Едва Константин дочитал до конца письмо от Елены, как его вызвали к императору. Он даже не успел снять с себя пропыленную от долгого пути одежду и окунуться в долгожданную ванну, но Константин хорошо знал, что императора лучше не заставлять ждать. Диоклетиан, облаченный в форму, расхаживал крупными шагами взад и вперед по зданию, в котором он устроил свой штаб, и выражение лица его было злым и раздраженным.
— Как твое задание? — резко спросил он, опередив Константина.
— Ваш приказ выполнен, доминус. Бусирис и Копт сровняли с землей.
— Теперь, может, эти проклятые египтяне как следует подумают перед тем, как снова решиться не платить Риму налогов, — Диоклетиан удовлетворенно хмыкнул и осмотрел Константина с головы до ног. — Я вижу, ты не терял времени, чтобы явиться на мой вызов.
— В послании говорилось, что вы хотите видеть меня немедленно.
— Отлично! Рад видеть человека, беспрекословно подчиняющегося моим приказам. — Лицо императора смягчилось. — Моего слуха коснулась новость, что недавно ты пережил семейную драму.
— У меня в Дрепануме в родах умерла жена. Письмо ждало здесь, когда я вернулся.
— А что ребенок?
— Мать пишет, что он крепок и здоров.
— Каким и должен быть, ведь в его жилах течет кровь Клавдия Готика и Констанция Хлора, не говоря уж о твоей. Тебе нужно вернуться в Дрепанум?
— Нет, доминус. Мать позаботится о ребенке.
— Прекрасно! Скоро ли ты сможешь выступить в Дамаск и на персидскую границу с кавалерией в пятьсот всадников?
Этот вопрос не явился для Константина неожиданностью: за несколько лет тесных отношений с Диоклетианом он приучил себя к тому, что готов услышать нечто в этом роде и немедленно дать ответ.

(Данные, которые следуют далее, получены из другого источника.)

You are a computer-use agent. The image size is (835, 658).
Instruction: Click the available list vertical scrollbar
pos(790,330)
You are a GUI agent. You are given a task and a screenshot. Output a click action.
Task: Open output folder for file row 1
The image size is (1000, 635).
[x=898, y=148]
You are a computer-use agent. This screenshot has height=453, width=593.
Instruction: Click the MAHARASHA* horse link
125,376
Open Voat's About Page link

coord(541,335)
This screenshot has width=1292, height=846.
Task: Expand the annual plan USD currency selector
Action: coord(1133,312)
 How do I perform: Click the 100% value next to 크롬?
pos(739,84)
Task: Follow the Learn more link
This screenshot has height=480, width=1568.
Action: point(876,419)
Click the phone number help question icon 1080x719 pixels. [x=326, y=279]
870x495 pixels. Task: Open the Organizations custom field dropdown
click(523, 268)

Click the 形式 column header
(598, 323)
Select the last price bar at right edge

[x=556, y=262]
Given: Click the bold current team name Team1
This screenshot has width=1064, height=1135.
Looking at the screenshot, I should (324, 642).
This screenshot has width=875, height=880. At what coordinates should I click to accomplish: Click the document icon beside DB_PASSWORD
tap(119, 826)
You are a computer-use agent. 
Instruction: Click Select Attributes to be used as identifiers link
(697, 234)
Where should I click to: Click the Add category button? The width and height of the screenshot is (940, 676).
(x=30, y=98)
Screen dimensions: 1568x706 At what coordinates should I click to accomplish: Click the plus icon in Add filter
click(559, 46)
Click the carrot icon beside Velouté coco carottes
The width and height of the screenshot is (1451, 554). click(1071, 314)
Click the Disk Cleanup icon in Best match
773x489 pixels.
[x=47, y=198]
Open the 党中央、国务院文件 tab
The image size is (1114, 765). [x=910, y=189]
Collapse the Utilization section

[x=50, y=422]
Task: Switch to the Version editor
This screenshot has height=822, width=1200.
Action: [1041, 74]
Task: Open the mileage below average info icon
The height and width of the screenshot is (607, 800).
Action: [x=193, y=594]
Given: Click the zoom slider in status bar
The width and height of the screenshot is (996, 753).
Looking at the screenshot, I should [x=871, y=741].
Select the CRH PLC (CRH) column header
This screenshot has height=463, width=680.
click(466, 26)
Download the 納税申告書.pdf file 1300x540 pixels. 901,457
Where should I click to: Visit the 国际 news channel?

— Как только будут готовы войска, доминус. Что-то не в порядке в Дамаске?
— Волнения на всей границе по Евфрату! Нарсех выдворил из Армении царя Тиридата!
Константину не потребовалось дальнейших разъяснений, чтобы понять гнев Диоклетиана. Уже много веков одна из самых неспокойных границ Римской империи проходила по реке Евфрат, где персидские цари готовы были воспользоваться любым осложнением, требующим присутствия римских легионов где-то еще. Когда Юлий Цезарь более чем три века назад проводил свои блестящие кампании в Галлии, Красс, получивший после консульства наместничество в Сирии, стремился поскорее разделаться с персами, чтобы умалить быстро растущую популярность Цезаря. Выступив из Сирии на восток, он нанес им удар в Каррах, но превосходство персидской кавалерии заставило его отступить. Когда Красс отходил, сохраняя боевой порядок, враги заманили его на военный совет и предательски убили, после чего его армия, оказавшись без вожака, была почти полностью уничтожена на равнинах в окрестностях Карр, что явилось одним из самых унизительных для Рима поражений.
Рим неоднократно предпринимал попытки упрочить восточную границу, но проходило несколько десятков лет, и снова там начинались схватки, граница смещалась то к востоку, то к западу — как кому повезет. При императоре Валериане, за несколько десятилетий до прихода к власти Диоклетиана, Армения — страна, лежащая к северу от Месопотамии и соприкасающаяся с самым восточным концом Эвксинского моря, — была захвачена персами. И только благодаря храбрости сторонников убитого армянского царя Хосрова был спасен его сын-подросток Тиридат.
Воспитанный как римлянин, Тиридат после победоносной кампании против персов возвратился в Армению и оказался очень популярным и способным правителем, укрепившим северо-восточную часть границы по Евфрату. Но теперь, когда этот бастион попал к персам, Константину не нужно было напоминать, что его следует отбить как можно скорее, прежде чем скифы из бескрайних северных степей, а возможно даже, и люди желтой расы с Востока хлынут сквозь проходы в горах Кавказа, чтобы угрожать плодородным равнинам и долинам Сирии.